Все попытки трезвеннической пропаганды среди немцев проваливались и не оставили после себя заметного следа, какой оставило, например, ирландское общество трезвости во главе с отцом Мэтью. Против «сухого закона» и заодно против пуританского воскресенья выступали все слои немецкого населения. Нечего уж и говорить о пивоварах, о многочисленных трактирщиках, бакалейщиках и т. п., корыстно заинтересованных в торговле спиртным. От принудительного трезвенничества оборонялись все потребители пива. С ним боролись немецкие национальные организации. Воскресные запреты и «сухой закон» считались нарушением личной свободы. Немецкие радикальные и демократические общества энергично высказывались против них. И. Вейдемейер в своих экономических статьях «выступал против трезвеннических движений, основанных на понижении заработной платы рабочих». Так же он отозвался о трезвенничестве в письме к Марксу. Клусс писал Марксу, что он понимает трезвенническое движение как «попытку промышленной буржуазии снизить заработную плату и обратить рабочих в машины». Другие представители рабочих заявляли, что рабочие собираются главным образом в пивных и не желают их принудительного закрытия.

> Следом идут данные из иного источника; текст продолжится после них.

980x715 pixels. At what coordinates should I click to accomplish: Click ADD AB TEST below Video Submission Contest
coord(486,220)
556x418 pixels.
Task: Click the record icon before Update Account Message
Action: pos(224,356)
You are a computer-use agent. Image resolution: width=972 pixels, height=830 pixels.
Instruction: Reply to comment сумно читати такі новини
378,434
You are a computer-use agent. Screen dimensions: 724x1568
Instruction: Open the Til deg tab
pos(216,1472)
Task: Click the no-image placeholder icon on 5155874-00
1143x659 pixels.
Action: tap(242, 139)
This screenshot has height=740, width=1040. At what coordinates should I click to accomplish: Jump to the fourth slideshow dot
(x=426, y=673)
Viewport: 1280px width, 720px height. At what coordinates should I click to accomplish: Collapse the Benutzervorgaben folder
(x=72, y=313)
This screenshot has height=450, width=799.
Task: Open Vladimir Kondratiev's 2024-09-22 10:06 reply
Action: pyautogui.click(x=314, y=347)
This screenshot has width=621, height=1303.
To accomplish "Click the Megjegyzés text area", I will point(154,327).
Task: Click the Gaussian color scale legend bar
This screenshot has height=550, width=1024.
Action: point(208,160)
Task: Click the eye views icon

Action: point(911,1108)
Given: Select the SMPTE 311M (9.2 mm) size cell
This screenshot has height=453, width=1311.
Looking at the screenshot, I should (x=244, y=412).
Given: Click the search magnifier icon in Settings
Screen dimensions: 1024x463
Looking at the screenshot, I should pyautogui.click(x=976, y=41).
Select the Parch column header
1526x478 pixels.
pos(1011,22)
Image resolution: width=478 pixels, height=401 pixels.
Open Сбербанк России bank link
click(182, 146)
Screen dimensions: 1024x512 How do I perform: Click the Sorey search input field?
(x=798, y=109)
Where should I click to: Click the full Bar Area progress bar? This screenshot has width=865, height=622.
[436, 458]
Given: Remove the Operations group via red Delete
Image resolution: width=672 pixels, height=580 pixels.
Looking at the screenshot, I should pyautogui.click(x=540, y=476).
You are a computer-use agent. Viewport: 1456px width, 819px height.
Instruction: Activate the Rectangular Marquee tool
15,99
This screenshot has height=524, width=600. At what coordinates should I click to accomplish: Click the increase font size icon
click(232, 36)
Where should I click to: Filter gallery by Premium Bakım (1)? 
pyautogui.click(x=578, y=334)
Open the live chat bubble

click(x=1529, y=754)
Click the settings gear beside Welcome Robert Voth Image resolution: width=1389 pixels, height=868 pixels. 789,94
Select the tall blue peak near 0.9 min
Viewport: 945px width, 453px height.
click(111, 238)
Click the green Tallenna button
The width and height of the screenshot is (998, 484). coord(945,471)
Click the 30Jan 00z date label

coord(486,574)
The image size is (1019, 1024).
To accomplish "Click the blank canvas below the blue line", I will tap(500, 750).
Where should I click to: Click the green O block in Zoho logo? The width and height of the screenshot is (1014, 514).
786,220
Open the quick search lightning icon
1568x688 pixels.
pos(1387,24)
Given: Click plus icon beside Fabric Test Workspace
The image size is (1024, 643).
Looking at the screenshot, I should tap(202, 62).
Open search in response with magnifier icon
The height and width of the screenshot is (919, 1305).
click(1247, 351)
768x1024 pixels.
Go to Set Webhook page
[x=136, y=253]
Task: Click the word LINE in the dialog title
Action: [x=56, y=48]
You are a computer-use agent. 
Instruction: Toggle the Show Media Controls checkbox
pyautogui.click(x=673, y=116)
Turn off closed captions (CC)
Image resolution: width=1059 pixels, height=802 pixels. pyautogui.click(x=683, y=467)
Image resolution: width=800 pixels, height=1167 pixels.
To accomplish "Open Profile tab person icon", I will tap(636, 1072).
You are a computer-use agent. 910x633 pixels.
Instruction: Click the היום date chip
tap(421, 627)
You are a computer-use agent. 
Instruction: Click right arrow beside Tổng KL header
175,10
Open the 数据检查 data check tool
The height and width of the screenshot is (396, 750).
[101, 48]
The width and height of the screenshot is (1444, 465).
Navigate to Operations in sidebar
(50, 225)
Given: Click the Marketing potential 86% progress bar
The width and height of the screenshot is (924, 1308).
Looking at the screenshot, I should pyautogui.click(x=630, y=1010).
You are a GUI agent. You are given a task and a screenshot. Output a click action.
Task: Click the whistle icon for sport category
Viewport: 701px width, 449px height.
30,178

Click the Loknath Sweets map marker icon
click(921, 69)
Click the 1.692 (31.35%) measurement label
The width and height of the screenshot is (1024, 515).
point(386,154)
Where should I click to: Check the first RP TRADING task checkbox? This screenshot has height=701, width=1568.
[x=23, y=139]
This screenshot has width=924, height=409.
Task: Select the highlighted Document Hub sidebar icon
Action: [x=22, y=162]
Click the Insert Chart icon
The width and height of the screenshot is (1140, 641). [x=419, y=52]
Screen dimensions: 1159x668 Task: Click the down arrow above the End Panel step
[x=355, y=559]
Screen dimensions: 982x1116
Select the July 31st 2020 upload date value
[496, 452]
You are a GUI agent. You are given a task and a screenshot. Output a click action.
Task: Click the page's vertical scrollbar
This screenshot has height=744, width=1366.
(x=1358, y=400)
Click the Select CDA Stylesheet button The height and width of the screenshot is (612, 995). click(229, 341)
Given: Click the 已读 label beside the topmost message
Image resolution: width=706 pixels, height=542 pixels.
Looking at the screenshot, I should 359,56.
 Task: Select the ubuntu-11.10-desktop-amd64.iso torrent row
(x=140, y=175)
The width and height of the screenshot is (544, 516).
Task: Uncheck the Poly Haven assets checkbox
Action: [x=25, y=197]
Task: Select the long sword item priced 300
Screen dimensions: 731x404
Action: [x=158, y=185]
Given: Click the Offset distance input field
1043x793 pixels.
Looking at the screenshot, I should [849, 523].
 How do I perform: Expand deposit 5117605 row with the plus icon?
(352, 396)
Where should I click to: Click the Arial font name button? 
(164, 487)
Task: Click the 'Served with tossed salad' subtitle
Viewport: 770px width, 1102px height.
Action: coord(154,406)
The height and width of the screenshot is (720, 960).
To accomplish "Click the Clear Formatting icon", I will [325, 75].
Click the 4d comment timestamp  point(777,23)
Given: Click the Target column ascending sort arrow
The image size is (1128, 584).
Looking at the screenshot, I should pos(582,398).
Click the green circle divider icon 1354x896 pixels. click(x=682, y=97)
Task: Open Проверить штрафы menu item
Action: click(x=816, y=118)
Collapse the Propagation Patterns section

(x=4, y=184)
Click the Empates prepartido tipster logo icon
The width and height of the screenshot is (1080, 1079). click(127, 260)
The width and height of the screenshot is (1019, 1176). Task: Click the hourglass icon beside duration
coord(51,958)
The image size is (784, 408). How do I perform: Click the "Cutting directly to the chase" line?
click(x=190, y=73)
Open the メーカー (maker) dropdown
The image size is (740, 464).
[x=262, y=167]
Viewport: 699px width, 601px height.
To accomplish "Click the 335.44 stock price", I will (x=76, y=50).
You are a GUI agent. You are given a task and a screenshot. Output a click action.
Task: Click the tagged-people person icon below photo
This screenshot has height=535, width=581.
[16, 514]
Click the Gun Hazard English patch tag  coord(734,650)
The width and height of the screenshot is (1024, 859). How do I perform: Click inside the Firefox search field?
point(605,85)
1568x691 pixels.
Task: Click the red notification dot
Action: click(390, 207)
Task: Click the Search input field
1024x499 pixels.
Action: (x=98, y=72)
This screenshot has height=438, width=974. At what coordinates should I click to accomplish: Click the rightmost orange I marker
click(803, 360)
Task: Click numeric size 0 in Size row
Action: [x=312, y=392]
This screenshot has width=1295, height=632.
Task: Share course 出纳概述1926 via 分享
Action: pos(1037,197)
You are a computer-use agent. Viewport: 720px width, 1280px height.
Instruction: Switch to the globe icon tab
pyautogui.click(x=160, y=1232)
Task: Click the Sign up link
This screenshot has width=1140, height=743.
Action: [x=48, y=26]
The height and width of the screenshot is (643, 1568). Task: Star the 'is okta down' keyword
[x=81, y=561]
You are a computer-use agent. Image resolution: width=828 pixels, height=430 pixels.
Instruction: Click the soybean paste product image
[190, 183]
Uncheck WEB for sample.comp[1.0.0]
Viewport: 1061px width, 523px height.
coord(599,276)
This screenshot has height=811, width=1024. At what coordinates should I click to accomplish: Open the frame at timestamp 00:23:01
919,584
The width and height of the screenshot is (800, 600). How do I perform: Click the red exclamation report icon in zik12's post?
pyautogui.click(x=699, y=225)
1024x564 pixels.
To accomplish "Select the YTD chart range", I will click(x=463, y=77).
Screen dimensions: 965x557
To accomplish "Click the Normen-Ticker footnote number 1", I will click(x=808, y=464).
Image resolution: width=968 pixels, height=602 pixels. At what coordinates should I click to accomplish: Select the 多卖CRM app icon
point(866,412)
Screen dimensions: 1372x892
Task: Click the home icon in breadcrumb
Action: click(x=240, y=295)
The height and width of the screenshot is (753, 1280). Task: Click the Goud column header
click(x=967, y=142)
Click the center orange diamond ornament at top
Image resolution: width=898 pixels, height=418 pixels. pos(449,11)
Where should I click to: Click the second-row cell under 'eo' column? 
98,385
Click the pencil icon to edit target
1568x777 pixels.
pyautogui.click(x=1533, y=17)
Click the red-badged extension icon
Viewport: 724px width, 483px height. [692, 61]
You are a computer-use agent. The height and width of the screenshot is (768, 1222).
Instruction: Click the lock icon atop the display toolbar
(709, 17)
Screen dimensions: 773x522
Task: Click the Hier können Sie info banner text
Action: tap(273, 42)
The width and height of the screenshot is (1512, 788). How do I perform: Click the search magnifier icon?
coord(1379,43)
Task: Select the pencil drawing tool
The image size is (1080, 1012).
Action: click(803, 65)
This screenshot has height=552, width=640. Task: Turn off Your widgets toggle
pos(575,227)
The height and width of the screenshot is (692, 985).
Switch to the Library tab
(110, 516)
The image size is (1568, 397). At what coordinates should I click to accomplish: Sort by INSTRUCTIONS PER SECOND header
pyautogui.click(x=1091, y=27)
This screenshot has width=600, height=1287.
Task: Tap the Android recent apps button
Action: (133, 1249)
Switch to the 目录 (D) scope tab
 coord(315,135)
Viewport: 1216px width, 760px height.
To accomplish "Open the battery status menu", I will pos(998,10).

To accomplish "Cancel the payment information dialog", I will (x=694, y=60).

И поборники, и противники принудительной трезвости не стеснялись в средствах. Трезвенники делали обыски, охотясь за спиртным, при этом случались столкновения, даже убийства. Так было, например, в Айове. Защитники пива образовали в Сент-Луисе «Общество Гамбринуса» и устраивали демонстрации. В Чикаго в 1855 г. произошли «пивные бунты», в которых немцы выступали вместе с ирландцами. Страсти накалялись, «пивной вопрос» принимал неподобающие ему размеры, заслоняя по временам истинно важные вопросы общественной жизни — рабство, классовую борьбу рабочих. Против этого выступали представители левых немецких кругов. Активизация рабочих организаций, распространение прогрессивных газет, разоблачение происков рабовладельцев привлекали внимание иммигрантских масс к коренным проблемам окружавшей их действительности.
Похоже, сухой закон пытались вводить не только в СССР. И везде крайне сомнительные результаты от его применения.
И алкоголь — зло, и сухой закон — зло…
Где же золотая середина?
Не пить и не хотеть пить совсем. Тогда и напряжения никакого не будет от запретов.
Класс! Читать историю иммиграции очень увлекательно оказывается!